WORK TASK ::
From the data below, repeat exactly the lines from the line with "[Green 1928 Ford" to the line with "1928 Ford Roadster (81, 1111)", both included.

━━━━━━━━━━━━━━━━━━━━━━━━━━━━━━

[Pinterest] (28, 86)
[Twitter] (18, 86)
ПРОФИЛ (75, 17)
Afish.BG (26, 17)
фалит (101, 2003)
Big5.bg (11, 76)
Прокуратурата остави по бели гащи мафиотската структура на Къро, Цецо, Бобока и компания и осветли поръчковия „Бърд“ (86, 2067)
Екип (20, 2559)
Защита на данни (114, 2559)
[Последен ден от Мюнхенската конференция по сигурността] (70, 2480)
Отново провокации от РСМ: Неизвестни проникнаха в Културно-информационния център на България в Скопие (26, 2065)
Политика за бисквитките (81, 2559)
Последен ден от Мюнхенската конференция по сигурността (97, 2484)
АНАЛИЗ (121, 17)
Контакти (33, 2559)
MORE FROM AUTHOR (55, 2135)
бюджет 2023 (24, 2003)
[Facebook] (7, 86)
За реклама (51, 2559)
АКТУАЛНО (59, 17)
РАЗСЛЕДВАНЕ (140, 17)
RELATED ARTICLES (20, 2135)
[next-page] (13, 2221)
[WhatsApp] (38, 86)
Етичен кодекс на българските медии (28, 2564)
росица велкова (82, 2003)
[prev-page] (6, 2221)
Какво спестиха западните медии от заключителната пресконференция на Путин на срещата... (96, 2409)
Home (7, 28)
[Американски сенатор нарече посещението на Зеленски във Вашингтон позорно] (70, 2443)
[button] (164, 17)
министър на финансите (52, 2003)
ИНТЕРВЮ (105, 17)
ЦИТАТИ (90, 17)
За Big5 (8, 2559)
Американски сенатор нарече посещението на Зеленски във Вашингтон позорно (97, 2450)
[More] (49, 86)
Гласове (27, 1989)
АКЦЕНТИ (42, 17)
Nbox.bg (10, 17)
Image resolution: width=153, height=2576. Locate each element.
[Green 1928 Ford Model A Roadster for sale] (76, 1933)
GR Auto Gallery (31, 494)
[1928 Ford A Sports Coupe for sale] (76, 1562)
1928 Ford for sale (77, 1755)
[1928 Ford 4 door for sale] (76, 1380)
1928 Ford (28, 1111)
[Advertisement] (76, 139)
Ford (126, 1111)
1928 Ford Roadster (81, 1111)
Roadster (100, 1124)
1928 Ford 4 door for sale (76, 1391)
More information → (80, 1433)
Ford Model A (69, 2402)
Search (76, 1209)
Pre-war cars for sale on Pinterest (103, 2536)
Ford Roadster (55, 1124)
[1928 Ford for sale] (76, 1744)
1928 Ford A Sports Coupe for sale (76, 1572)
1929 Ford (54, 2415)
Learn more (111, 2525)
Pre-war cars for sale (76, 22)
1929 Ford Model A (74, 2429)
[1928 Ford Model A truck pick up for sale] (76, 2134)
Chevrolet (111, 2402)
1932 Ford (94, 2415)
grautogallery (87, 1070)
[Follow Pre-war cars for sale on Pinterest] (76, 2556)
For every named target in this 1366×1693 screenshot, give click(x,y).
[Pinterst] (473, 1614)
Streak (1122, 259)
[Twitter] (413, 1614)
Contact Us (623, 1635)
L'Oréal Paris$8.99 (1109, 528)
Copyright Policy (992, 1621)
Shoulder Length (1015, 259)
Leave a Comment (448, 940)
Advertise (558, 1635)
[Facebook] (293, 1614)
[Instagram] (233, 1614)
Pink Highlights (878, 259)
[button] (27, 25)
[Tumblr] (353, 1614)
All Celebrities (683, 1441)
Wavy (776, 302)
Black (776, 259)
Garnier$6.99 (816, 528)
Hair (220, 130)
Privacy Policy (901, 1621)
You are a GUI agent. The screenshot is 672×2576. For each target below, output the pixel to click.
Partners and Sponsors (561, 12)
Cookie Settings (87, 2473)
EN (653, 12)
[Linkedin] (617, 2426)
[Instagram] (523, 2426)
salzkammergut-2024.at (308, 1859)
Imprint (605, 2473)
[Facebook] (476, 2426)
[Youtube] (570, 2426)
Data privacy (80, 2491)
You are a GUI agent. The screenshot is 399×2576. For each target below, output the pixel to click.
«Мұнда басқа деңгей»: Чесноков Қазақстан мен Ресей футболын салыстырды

━━━━━━━━━━━━━━━━━━━━━━━━━━━━━━

RESPONSE BOX ::
[Green 1928 Ford Model A Roadster for sale] (76, 1933)
GR Auto Gallery (31, 494)
[1928 Ford A Sports Coupe for sale] (76, 1562)
1928 Ford for sale (77, 1755)
[1928 Ford 4 door for sale] (76, 1380)
1928 Ford (28, 1111)
[Advertisement] (76, 139)
Ford (126, 1111)
1928 Ford Roadster (81, 1111)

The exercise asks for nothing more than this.